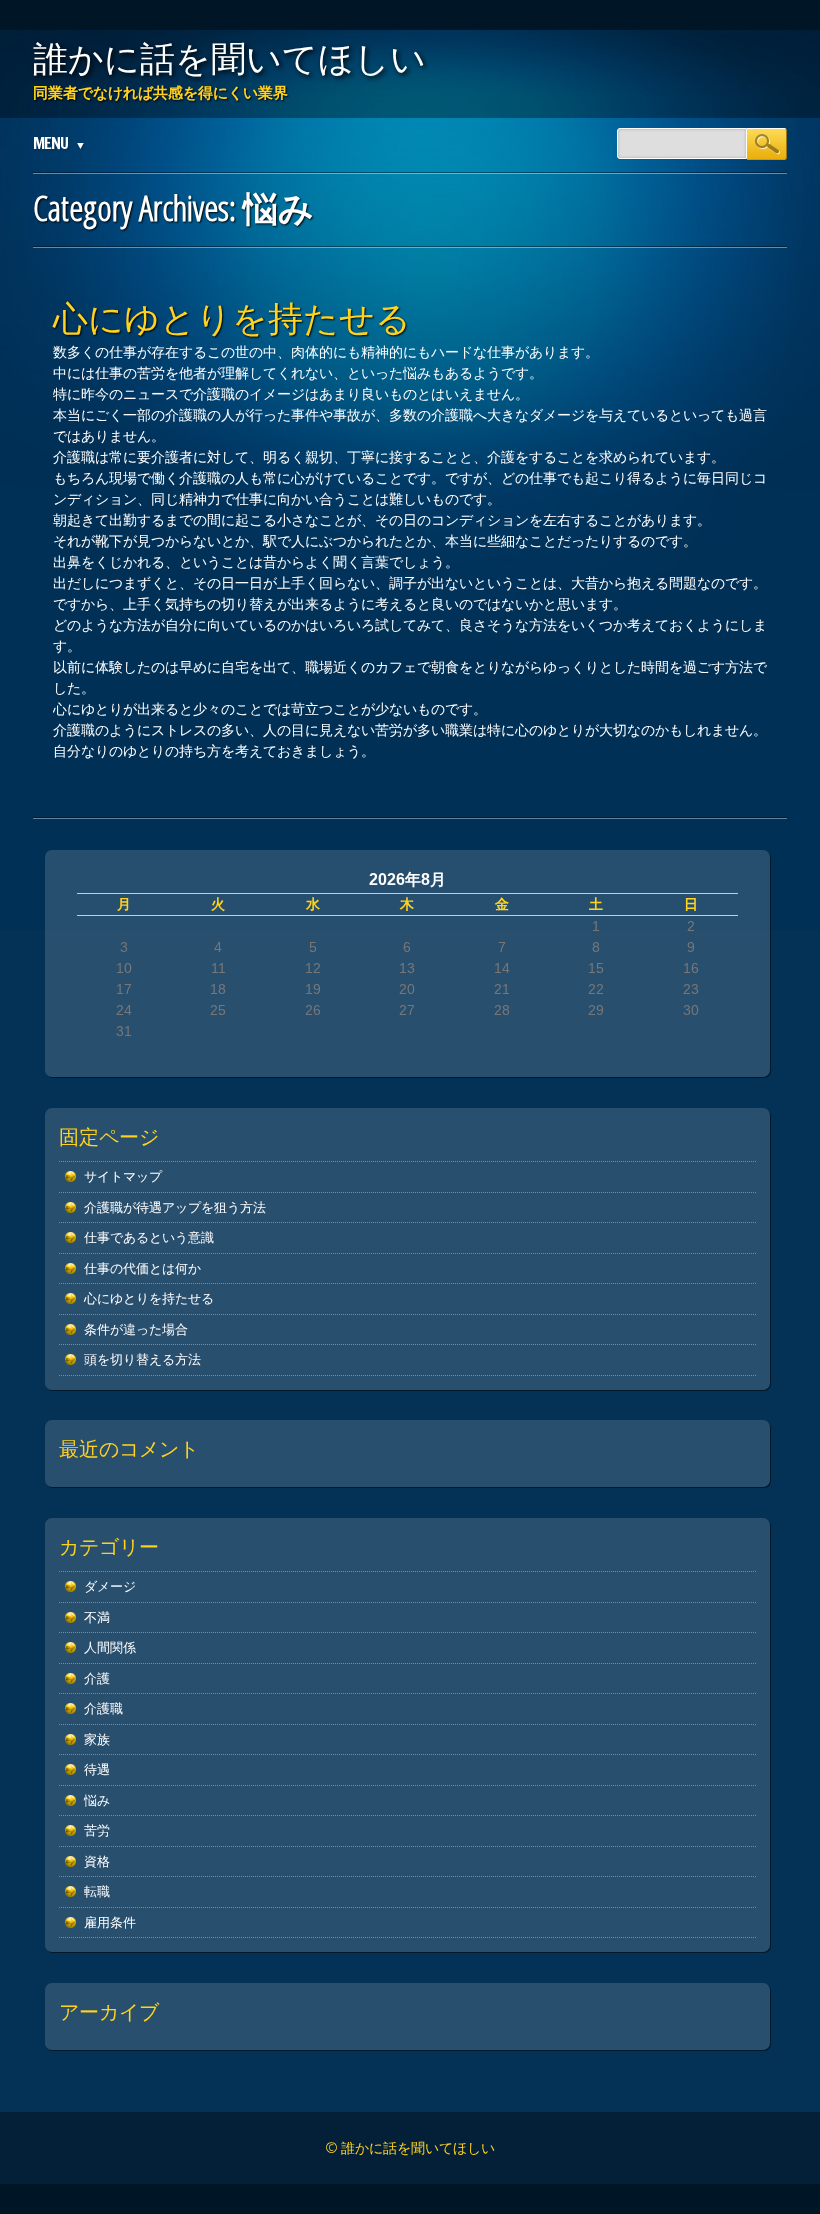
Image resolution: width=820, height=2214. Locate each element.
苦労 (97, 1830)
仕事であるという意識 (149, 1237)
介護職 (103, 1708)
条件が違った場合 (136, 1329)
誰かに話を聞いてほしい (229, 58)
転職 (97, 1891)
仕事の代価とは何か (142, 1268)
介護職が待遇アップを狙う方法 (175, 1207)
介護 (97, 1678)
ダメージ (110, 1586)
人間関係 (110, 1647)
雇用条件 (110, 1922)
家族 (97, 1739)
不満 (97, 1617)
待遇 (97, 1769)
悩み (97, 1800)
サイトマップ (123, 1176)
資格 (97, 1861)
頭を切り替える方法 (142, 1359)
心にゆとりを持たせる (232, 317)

==

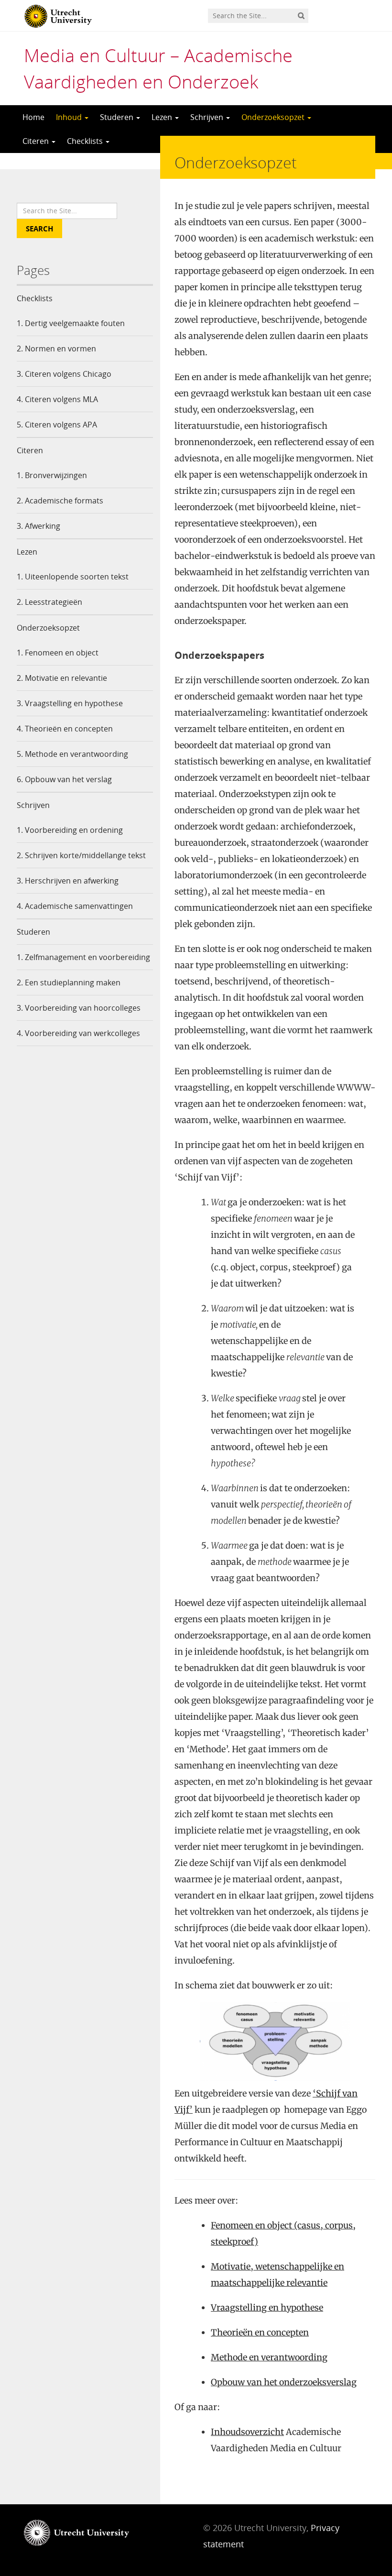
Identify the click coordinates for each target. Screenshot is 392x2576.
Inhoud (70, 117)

What the task asks: Your answer should be the lines of the listing above between the line holding "Image resolution: width=820, height=2214." and the line holding "心にゆとりを持たせる (232, 317)", inclusive, restated word for word and alone.

Solution to this problem:
Image resolution: width=820, height=2214. Locate each element.
苦労 (97, 1830)
仕事であるという意識 (149, 1237)
介護職 (103, 1708)
条件が違った場合 (136, 1329)
誰かに話を聞いてほしい (229, 58)
転職 (97, 1891)
仕事の代価とは何か (142, 1268)
介護職が待遇アップを狙う方法 (175, 1207)
介護 (97, 1678)
ダメージ (110, 1586)
人間関係 (110, 1647)
雇用条件 (110, 1922)
家族 (97, 1739)
不満 (97, 1617)
待遇 (97, 1769)
悩み (97, 1800)
サイトマップ (123, 1176)
資格 (97, 1861)
頭を切り替える方法 (142, 1359)
心にゆとりを持たせる (232, 317)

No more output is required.